* Start Provided information *

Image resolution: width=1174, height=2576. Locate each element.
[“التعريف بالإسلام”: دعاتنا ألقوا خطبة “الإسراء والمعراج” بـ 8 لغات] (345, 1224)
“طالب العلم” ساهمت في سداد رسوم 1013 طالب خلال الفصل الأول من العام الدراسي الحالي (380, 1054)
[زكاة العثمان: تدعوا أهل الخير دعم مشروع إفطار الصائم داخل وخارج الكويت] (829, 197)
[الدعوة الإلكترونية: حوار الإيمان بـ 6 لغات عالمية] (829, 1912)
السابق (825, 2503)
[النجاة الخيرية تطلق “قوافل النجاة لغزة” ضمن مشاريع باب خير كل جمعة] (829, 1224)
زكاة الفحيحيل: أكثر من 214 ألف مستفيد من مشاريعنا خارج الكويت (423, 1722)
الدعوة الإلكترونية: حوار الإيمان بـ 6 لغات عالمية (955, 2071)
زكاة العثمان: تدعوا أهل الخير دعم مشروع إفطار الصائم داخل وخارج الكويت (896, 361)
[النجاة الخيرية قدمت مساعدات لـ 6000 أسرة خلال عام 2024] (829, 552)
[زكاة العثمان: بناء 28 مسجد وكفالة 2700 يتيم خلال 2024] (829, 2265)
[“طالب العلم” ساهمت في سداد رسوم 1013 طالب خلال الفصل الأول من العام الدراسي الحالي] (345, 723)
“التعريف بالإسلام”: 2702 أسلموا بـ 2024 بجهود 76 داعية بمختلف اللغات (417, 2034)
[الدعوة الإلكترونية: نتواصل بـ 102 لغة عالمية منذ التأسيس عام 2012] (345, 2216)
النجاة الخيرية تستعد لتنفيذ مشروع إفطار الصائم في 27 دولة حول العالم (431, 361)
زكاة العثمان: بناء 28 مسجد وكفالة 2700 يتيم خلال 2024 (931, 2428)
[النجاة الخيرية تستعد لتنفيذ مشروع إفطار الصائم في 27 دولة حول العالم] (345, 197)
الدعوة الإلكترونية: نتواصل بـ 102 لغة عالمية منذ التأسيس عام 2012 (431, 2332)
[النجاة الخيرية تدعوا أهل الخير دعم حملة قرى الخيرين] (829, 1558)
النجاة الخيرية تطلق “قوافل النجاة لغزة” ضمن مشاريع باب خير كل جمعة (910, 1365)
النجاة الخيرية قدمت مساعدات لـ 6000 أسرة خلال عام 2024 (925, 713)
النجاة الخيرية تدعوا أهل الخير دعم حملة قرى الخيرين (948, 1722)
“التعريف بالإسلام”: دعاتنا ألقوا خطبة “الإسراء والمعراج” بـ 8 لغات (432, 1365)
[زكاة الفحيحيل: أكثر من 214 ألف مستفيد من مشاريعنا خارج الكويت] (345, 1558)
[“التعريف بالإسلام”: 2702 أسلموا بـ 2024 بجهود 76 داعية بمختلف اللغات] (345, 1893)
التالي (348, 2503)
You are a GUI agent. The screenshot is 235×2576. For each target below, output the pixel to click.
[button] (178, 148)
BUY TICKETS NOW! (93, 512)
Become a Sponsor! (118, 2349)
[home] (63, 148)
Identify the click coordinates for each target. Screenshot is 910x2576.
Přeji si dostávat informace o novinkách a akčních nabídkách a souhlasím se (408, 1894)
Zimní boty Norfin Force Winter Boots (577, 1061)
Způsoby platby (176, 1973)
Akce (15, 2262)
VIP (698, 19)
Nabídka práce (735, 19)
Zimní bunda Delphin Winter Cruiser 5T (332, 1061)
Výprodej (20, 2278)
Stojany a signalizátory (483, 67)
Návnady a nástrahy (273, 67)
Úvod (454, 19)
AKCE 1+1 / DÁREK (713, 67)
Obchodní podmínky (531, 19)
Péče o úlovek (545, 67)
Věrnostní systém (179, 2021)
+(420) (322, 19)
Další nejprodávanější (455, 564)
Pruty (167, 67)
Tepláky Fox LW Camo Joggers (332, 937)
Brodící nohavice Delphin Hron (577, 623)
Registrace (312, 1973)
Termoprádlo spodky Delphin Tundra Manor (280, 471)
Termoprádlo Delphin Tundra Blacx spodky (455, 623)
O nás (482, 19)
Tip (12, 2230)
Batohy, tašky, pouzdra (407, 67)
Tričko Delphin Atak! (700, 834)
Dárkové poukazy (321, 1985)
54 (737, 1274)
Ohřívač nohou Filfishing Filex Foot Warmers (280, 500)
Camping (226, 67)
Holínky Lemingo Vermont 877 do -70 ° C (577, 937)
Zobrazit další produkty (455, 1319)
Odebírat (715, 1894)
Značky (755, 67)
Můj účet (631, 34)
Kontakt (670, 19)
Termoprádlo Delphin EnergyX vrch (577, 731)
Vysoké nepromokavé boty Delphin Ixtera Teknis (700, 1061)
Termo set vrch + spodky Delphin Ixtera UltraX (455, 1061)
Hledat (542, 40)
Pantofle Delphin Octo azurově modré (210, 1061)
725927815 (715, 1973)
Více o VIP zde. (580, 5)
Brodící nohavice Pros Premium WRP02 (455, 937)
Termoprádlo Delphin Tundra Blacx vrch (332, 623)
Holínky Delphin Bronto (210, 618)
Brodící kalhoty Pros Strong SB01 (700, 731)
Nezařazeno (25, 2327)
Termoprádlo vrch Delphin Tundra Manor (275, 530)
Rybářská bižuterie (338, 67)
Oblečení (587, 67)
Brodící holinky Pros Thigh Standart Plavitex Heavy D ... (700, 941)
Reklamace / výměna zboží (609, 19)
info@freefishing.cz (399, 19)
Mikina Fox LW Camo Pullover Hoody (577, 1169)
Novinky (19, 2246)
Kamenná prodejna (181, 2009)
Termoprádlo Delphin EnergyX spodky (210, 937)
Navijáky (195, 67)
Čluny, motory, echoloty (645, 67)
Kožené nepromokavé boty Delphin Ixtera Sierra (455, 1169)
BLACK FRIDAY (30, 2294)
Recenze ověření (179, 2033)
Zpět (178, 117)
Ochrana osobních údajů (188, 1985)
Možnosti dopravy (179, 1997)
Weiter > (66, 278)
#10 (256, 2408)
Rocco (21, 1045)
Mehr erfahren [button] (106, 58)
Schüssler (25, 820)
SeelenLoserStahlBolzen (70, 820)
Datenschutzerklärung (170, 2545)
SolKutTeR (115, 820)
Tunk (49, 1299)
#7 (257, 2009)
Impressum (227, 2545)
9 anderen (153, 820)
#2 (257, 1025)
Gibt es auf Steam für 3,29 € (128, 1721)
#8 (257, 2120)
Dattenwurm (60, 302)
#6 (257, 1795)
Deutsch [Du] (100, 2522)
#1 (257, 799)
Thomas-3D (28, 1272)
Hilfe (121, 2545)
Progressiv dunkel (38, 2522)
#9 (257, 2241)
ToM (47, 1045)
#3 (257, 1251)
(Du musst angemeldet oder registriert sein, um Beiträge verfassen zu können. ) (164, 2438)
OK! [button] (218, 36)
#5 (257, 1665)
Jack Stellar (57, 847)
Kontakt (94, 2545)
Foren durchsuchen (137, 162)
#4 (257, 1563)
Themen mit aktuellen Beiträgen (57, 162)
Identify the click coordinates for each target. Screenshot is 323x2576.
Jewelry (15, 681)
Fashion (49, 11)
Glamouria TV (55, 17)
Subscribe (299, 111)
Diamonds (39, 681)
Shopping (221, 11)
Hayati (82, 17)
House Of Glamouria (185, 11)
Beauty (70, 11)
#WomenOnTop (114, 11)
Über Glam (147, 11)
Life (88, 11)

* End Provided information *

**Exercise:** Write out the records again, switching every occurrence of "Glamouria TV" to "Glamouria Channel" and leaving everything else unchanged.

**Response to this task:**
Image resolution: width=1174, height=2576. Locate each element.
[“التعريف بالإسلام”: دعاتنا ألقوا خطبة “الإسراء والمعراج” بـ 8 لغات] (345, 1224)
“طالب العلم” ساهمت في سداد رسوم 1013 طالب خلال الفصل الأول من العام الدراسي الحالي (380, 1054)
[زكاة العثمان: تدعوا أهل الخير دعم مشروع إفطار الصائم داخل وخارج الكويت] (829, 197)
[الدعوة الإلكترونية: حوار الإيمان بـ 6 لغات عالمية] (829, 1912)
السابق (825, 2503)
[النجاة الخيرية تطلق “قوافل النجاة لغزة” ضمن مشاريع باب خير كل جمعة] (829, 1224)
زكاة الفحيحيل: أكثر من 214 ألف مستفيد من مشاريعنا خارج الكويت (423, 1722)
الدعوة الإلكترونية: حوار الإيمان بـ 6 لغات عالمية (955, 2071)
زكاة العثمان: تدعوا أهل الخير دعم مشروع إفطار الصائم داخل وخارج الكويت (896, 361)
[النجاة الخيرية قدمت مساعدات لـ 6000 أسرة خلال عام 2024] (829, 552)
[زكاة العثمان: بناء 28 مسجد وكفالة 2700 يتيم خلال 2024] (829, 2265)
[“طالب العلم” ساهمت في سداد رسوم 1013 طالب خلال الفصل الأول من العام الدراسي الحالي] (345, 723)
“التعريف بالإسلام”: 2702 أسلموا بـ 2024 بجهود 76 داعية بمختلف اللغات (417, 2034)
[الدعوة الإلكترونية: نتواصل بـ 102 لغة عالمية منذ التأسيس عام 2012] (345, 2216)
النجاة الخيرية تستعد لتنفيذ مشروع إفطار الصائم في 27 دولة حول العالم (431, 361)
زكاة العثمان: بناء 28 مسجد وكفالة 2700 يتيم خلال 2024 (931, 2428)
[النجاة الخيرية تستعد لتنفيذ مشروع إفطار الصائم في 27 دولة حول العالم] (345, 197)
الدعوة الإلكترونية: نتواصل بـ 102 لغة عالمية منذ التأسيس عام 2012 (431, 2332)
[النجاة الخيرية تدعوا أهل الخير دعم حملة قرى الخيرين] (829, 1558)
النجاة الخيرية تطلق “قوافل النجاة لغزة” ضمن مشاريع باب خير كل جمعة (910, 1365)
النجاة الخيرية قدمت مساعدات لـ 6000 أسرة خلال عام 2024 (925, 713)
النجاة الخيرية تدعوا أهل الخير دعم حملة قرى الخيرين (948, 1722)
“التعريف بالإسلام”: دعاتنا ألقوا خطبة “الإسراء والمعراج” بـ 8 لغات (432, 1365)
[زكاة الفحيحيل: أكثر من 214 ألف مستفيد من مشاريعنا خارج الكويت] (345, 1558)
[“التعريف بالإسلام”: 2702 أسلموا بـ 2024 بجهود 76 داعية بمختلف اللغات] (345, 1893)
التالي (348, 2503)
You are a GUI agent. The screenshot is 235×2576. For each target below, output the pixel to click.
[button] (178, 148)
BUY TICKETS NOW! (93, 512)
Become a Sponsor! (118, 2349)
[home] (63, 148)
Identify the click coordinates for each target. Screenshot is 910x2576.
Přeji si dostávat informace o novinkách a akčních nabídkách a souhlasím se (408, 1894)
Zimní boty Norfin Force Winter Boots (577, 1061)
Způsoby platby (176, 1973)
Akce (15, 2262)
VIP (698, 19)
Nabídka práce (735, 19)
Zimní bunda Delphin Winter Cruiser 5T (332, 1061)
Výprodej (20, 2278)
Stojany a signalizátory (483, 67)
Návnady a nástrahy (273, 67)
Úvod (454, 19)
AKCE 1+1 / DÁREK (713, 67)
Obchodní podmínky (531, 19)
Péče o úlovek (545, 67)
Věrnostní systém (179, 2021)
+(420) (322, 19)
Další nejprodávanější (455, 564)
Pruty (167, 67)
Tepláky Fox LW Camo Joggers (332, 937)
Brodící nohavice Delphin Hron (577, 623)
Registrace (312, 1973)
Termoprádlo spodky Delphin Tundra Manor (280, 471)
Termoprádlo Delphin Tundra Blacx spodky (455, 623)
O nás (482, 19)
Tip (12, 2230)
Batohy, tašky, pouzdra (407, 67)
Tričko Delphin Atak! (700, 834)
Dárkové poukazy (321, 1985)
54 (737, 1274)
Ohřívač nohou Filfishing Filex Foot Warmers (280, 500)
Camping (226, 67)
Holínky Lemingo Vermont 877 do -70 ° C (577, 937)
Zobrazit další produkty (455, 1319)
Odebírat (715, 1894)
Značky (755, 67)
Můj účet (631, 34)
Kontakt (670, 19)
Termoprádlo Delphin EnergyX vrch (577, 731)
Vysoké nepromokavé boty Delphin Ixtera Teknis (700, 1061)
Termo set vrch + spodky Delphin Ixtera UltraX (455, 1061)
Hledat (542, 40)
Pantofle Delphin Octo azurově modré (210, 1061)
725927815 (715, 1973)
Více o VIP zde. (580, 5)
Brodící nohavice Pros Premium WRP02 (455, 937)
Termoprádlo Delphin Tundra Blacx vrch (332, 623)
Holínky Delphin Bronto (210, 618)
Brodící kalhoty Pros Strong SB01 (700, 731)
Nezařazeno (25, 2327)
Termoprádlo vrch Delphin Tundra Manor (275, 530)
Rybářská bižuterie (338, 67)
Oblečení (587, 67)
Brodící holinky Pros Thigh Standart Plavitex Heavy D ... (700, 941)
Reklamace / výměna zboží (609, 19)
info@freefishing.cz (399, 19)
Mikina Fox LW Camo Pullover Hoody (577, 1169)
Novinky (19, 2246)
Kamenná prodejna (181, 2009)
Termoprádlo Delphin EnergyX spodky (210, 937)
Navijáky (195, 67)
Čluny, motory, echoloty (645, 67)
Kožené nepromokavé boty Delphin Ixtera Sierra (455, 1169)
BLACK FRIDAY (30, 2294)
Recenze ověření (179, 2033)
Zpět (178, 117)
Ochrana osobních údajů (188, 1985)
Možnosti dopravy (179, 1997)
Weiter > (66, 278)
#10 (256, 2408)
Rocco (21, 1045)
Mehr erfahren [button] (106, 58)
Schüssler (25, 820)
SeelenLoserStahlBolzen (70, 820)
Datenschutzerklärung (170, 2545)
SolKutTeR (115, 820)
Tunk (49, 1299)
#7 (257, 2009)
Impressum (227, 2545)
9 anderen (153, 820)
#2 (257, 1025)
Gibt es auf Steam für 3,29 € (128, 1721)
#8 (257, 2120)
Dattenwurm (60, 302)
#6 (257, 1795)
Deutsch [Du] (100, 2522)
#1 (257, 799)
Thomas-3D (28, 1272)
Hilfe (121, 2545)
Progressiv dunkel (38, 2522)
#9 (257, 2241)
ToM (47, 1045)
#3 (257, 1251)
(Du musst angemeldet oder registriert sein, um Beiträge verfassen zu können. ) (164, 2438)
OK! [button] (218, 36)
#5 (257, 1665)
Jack Stellar (57, 847)
Kontakt (94, 2545)
Foren durchsuchen (137, 162)
#4 (257, 1563)
Themen mit aktuellen Beiträgen (57, 162)
Identify the click coordinates for each target. Screenshot is 323x2576.
Jewelry (15, 681)
Fashion (49, 11)
Glamouria Channel (55, 17)
Subscribe (299, 111)
Diamonds (39, 681)
Shopping (221, 11)
Hayati (82, 17)
House Of Glamouria (185, 11)
Beauty (70, 11)
#WomenOnTop (114, 11)
Über Glam (147, 11)
Life (88, 11)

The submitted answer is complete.